§ Your objective
Print all the data below exactly, without images.

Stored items
******************************
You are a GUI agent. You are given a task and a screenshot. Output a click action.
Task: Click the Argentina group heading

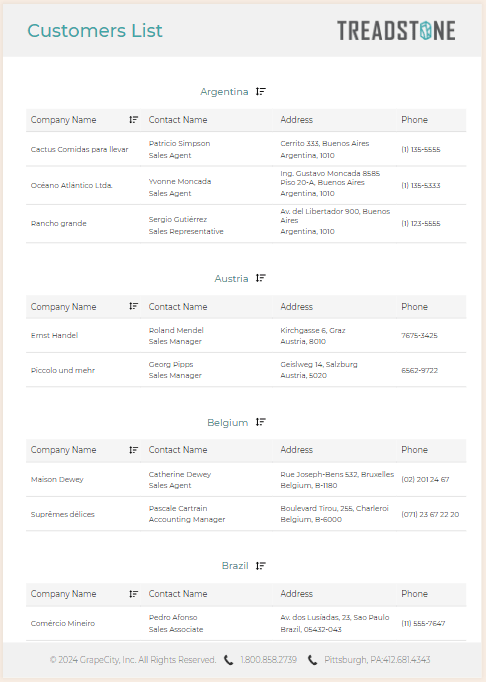pos(224,92)
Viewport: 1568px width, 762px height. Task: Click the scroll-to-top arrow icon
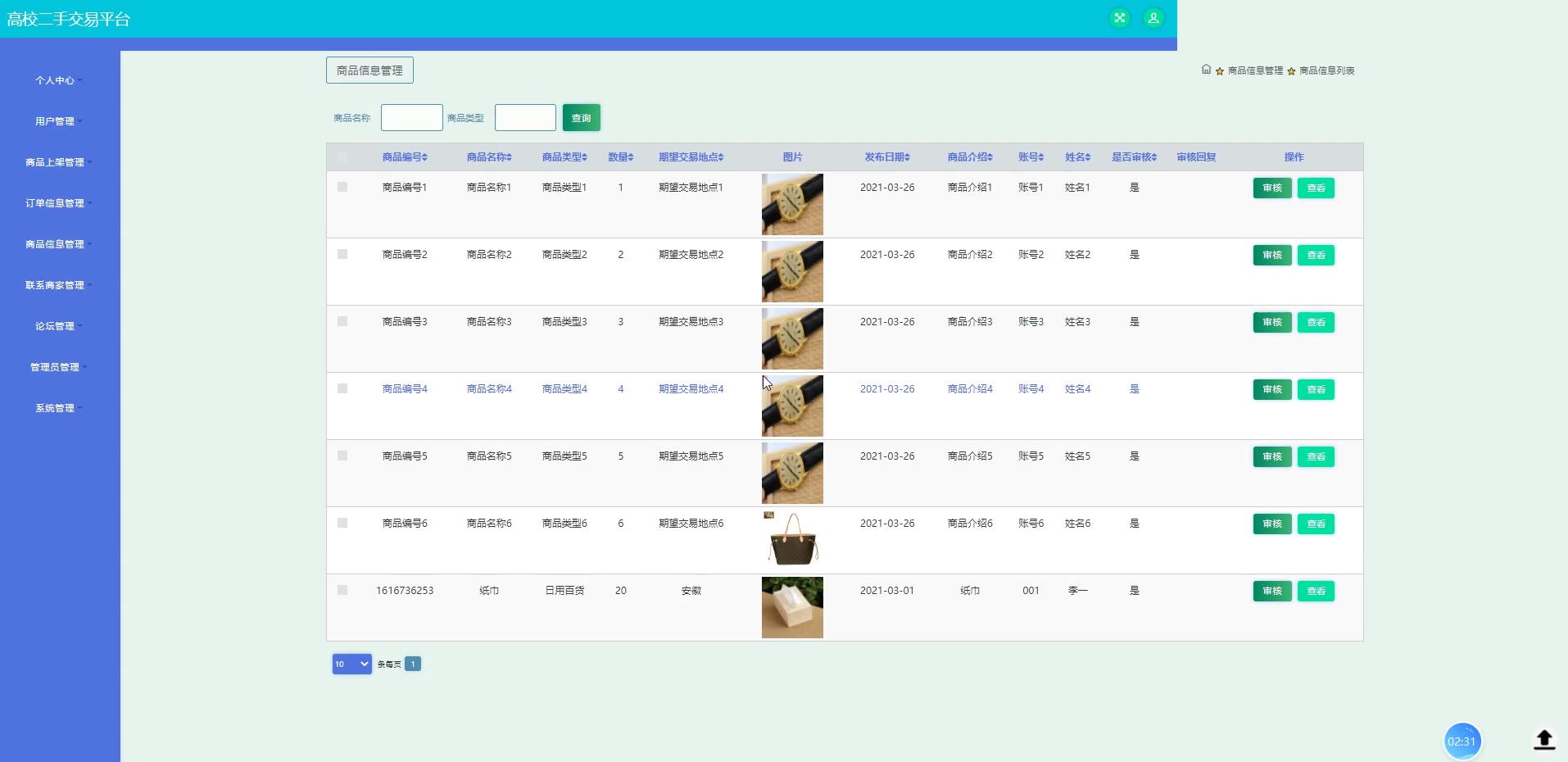pos(1543,739)
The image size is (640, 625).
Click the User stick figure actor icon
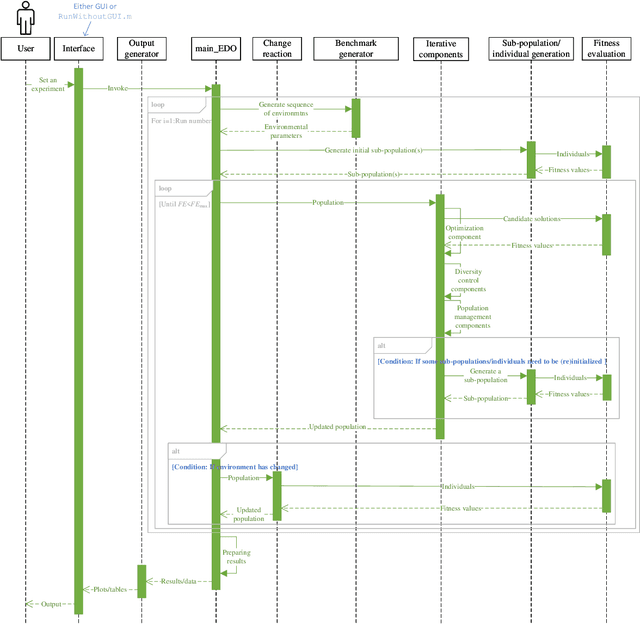point(25,19)
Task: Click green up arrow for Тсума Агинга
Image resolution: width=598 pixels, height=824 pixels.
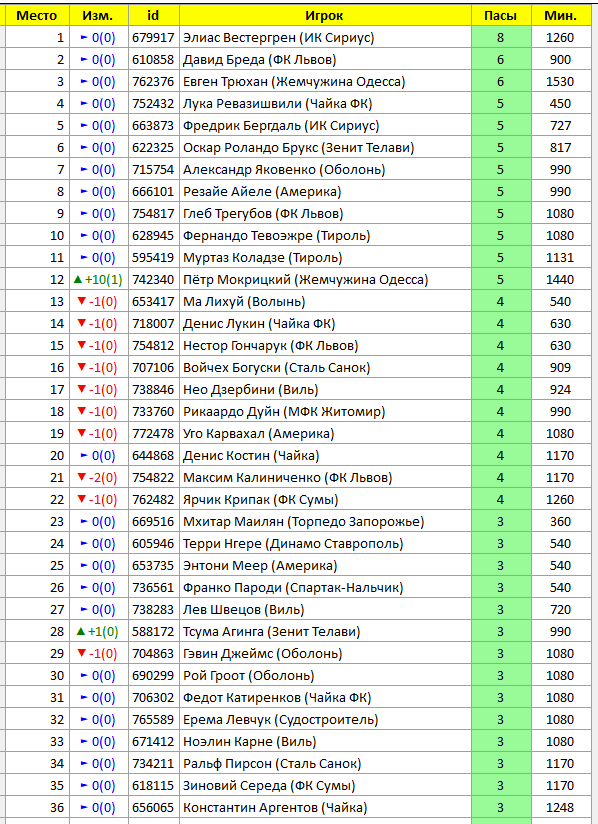Action: 80,631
******************************
§ Result
You are a GUI agent. You are given a task and a screenshot. Output a click action.
Task: Click the Argentina group heading

pos(224,92)
Viewport: 1568px width, 762px height. Task: Click the scroll-to-top arrow icon
pos(1543,739)
The image size is (640, 625).
Click the User stick figure actor icon
point(25,19)
Task: Click green up arrow for Тсума Агинга
Image resolution: width=598 pixels, height=824 pixels.
Action: 80,631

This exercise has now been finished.